Got my dad on the beach today for a short excursion. It was ladyfish hell early with a couple trout mixed in but once the sun popped up a little the specks took over and there were some very nice fish mixed in. Caught a couple females that were extremely fat with very wide shoulders. We swapped over at the end to catch a couple Flounder for dinner. Weeds gave us hell trying to work the bottom and it took a little more effort to get a few flatties. The water was still stained from this west wind but it cleaned up a little. No Reds today meant no slam for me :/

Pretty morning to be in the beach. Lots of Dolphins, Bonito and Spanish outside of the bar. Just a good vibe down there.


----------



## Chris V (Oct 18, 2007)

Sorry for blurry pic. My dad is anything but a photographer 

Here's another. Look at the shoulders on these trout!


----------



## Emerald Ghost (Mar 11, 2008)

She looks like she's about to bust.
Keep 'em coming.


----------



## 192 (Oct 1, 2007)

Very nice!


----------



## Cory S. (Jun 26, 2015)

Nice! Sounds like an awesome morning with dad.


----------



## Jason (Oct 2, 2007)

Man that 1st is dern sure a fatty!!! Way ta crush em again brother!


----------



## Yo-Zuri (May 31, 2015)

Very nice. Is that the Rip-n-Slash 70 or the 90?


----------



## Chris V (Oct 18, 2007)

Yo-Zuri said:


> Very nice. Is that the Rip-n-Slash 70 or the 90?

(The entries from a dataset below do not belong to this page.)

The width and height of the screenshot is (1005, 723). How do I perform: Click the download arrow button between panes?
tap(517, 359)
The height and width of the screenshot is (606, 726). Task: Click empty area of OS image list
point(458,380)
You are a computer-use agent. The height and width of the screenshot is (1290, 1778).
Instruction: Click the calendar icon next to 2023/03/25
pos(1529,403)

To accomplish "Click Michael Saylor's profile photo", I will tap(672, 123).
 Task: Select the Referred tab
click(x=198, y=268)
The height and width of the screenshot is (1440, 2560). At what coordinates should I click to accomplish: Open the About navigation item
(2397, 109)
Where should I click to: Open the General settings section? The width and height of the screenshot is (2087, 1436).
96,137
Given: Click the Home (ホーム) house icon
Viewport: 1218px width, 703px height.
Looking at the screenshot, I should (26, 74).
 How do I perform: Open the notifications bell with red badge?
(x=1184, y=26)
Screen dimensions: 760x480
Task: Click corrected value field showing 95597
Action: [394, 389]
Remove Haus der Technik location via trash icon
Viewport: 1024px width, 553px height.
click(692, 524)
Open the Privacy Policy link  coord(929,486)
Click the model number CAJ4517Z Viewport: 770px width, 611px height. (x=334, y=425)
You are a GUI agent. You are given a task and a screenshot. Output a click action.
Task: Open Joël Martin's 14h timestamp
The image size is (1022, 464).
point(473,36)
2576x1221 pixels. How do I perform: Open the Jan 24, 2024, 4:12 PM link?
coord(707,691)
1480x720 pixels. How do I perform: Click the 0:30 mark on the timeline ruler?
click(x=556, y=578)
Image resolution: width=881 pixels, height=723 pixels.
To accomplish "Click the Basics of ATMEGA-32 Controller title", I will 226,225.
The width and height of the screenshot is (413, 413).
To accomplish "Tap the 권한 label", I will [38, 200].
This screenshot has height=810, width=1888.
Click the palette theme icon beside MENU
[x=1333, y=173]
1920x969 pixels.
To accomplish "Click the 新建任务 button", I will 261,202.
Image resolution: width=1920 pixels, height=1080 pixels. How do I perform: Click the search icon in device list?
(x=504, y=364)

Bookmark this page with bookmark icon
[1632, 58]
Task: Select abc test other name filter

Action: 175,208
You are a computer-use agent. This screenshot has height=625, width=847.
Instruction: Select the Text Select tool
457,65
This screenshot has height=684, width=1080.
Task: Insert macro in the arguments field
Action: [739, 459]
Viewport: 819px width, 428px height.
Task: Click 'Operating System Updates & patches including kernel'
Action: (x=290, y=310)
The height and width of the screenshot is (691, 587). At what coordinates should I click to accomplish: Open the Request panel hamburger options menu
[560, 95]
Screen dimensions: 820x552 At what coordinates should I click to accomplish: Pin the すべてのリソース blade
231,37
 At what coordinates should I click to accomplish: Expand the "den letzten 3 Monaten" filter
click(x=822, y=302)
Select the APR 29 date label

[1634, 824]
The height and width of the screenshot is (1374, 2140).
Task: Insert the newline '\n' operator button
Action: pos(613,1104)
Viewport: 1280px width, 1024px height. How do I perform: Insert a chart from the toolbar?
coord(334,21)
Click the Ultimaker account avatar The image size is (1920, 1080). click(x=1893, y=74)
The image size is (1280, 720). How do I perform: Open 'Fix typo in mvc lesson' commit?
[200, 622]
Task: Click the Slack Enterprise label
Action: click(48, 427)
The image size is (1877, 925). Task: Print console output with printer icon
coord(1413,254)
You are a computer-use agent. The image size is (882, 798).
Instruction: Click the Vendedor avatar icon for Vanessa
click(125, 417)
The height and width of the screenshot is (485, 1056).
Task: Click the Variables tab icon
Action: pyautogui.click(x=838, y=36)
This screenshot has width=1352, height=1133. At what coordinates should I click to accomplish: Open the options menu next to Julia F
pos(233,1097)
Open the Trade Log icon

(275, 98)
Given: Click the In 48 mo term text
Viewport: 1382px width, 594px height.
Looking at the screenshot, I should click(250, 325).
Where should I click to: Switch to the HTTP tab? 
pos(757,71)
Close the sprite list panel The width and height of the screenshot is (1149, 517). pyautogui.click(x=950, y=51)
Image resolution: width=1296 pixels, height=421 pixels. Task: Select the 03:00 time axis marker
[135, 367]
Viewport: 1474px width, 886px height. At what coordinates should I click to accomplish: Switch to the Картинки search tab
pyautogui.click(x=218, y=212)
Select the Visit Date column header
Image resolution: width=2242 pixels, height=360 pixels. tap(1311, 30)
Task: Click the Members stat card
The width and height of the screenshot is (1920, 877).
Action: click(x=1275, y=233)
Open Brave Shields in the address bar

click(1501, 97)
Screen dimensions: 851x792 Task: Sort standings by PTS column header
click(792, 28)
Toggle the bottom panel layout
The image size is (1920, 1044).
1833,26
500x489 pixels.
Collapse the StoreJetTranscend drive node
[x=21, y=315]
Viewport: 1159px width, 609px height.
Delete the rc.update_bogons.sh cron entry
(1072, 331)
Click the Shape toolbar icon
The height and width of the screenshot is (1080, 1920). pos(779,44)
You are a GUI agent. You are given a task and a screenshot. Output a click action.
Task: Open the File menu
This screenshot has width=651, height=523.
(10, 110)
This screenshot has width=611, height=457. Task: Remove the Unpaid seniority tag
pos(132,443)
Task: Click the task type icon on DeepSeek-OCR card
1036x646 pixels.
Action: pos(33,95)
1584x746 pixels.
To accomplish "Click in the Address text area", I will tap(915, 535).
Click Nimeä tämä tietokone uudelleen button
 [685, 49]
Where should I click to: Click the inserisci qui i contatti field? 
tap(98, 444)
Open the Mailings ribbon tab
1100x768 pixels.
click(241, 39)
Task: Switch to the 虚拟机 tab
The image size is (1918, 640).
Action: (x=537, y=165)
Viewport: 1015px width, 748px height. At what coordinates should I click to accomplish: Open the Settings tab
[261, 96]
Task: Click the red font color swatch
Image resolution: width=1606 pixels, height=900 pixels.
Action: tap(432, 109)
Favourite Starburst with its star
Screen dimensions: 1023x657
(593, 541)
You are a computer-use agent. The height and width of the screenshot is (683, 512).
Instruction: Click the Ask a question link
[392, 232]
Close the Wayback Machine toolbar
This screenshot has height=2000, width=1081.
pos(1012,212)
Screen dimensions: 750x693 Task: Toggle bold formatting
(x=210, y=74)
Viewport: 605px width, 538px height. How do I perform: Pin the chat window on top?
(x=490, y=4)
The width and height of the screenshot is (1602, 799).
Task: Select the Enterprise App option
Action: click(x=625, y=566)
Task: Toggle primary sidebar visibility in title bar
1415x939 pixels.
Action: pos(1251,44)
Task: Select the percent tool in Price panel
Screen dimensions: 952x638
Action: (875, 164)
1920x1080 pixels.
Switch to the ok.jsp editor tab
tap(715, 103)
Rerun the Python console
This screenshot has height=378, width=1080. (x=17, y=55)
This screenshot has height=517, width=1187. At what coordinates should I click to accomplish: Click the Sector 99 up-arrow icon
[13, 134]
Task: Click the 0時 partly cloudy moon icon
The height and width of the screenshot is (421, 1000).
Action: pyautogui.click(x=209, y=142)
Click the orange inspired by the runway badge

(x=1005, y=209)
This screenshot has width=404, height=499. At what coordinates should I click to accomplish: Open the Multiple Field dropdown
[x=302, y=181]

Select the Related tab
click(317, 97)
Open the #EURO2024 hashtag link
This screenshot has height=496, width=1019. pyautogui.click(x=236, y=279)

70. I like the 90 alright and crush fish with it too, but the 70 is the real killer. It's action is just ridiculous.


----------



## wde414 (Jun 5, 2014)

Fish whisperer. I got skunked yesterday besides two ladyfish on the unfair lures. Covered a few miles. Awesome job on that trout. Fatty


----------



## Yo-Zuri (May 31, 2015)

How far out is a trough with any depth in that area? I was at Johnson Beach this morning, and the first trough with any depth was a ways out.


----------



## MrFish (Aug 21, 2009)

Nice trout!


----------



## GROUPERKING (Sep 28, 2011)

Nice specks !


----------



## fishin for pompanos (May 10, 2012)

Nice job there Chris...Thanks for the report...


----------



## fishmagician (Jun 4, 2014)

I may have to get down there in the wee hours, thanks.


----------



## fishwitwiz (Jul 6, 2015)

Chris, great to meet you this afternoon at Sam's. Thanks again, will see what I can do between now and Sunday!


----------